In Defense of Redistribution Through Private Law

Most people agree that enhancing individuals’ well-being and promoting equality among them are important goals of the state. Much more controversial, however, is the question of which means should be used to redistribute welfare. An ongoing debate centers on whether redistribution should be attained solely through taxes and transfer payments, or also via legal rules, particularly the private law. The most powerful argument against redistribution through private law is grounded on economic considerations. Some scholars forcefully argue that legal rules are more costly and less effective at redistributing welfare than the tax-and-transfer alternative.

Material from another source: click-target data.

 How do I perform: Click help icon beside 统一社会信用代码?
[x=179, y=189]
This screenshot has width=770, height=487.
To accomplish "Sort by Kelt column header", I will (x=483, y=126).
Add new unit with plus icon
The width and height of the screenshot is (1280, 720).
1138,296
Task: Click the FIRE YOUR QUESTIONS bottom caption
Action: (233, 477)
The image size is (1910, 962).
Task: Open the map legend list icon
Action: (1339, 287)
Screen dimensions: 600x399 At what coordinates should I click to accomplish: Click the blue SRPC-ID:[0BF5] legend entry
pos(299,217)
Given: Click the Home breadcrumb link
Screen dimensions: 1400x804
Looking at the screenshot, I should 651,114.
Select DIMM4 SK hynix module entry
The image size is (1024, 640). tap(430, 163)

This Article offers a general and principled defense of redistribution through private law rules. The economic argument against such rules is based on a simplistic consequentialist theory—one that confines welfare promotion to the satisfaction of people’s actual preferences, and disregards the positive or negative effects of the method which generates the redistributive outcome. The Article develops a more plausible consequentialist theory, which adopts an objective approach to welfare and considers the impact of different distribution methods on the goodness of the resulting outcomes. Through the lens of the alternative theory, private law rules fare very well and enjoy advantages that taxes and transfer payments lack.

The Article demonstrates the greater desirability of redistributive private law rules under the alternative consequentialist theory in a few particular contexts, including landlord and tenant law and family property. It also illustrates the advantages of private law as a mechanism of distribution in comparison to “intermediate” schemes, in which only one side of the redistribution (the taking or the giving) is executed through legal rules, while the other is attained via taxes or transfer payments: a voucher system, and rules of compensation for property takings.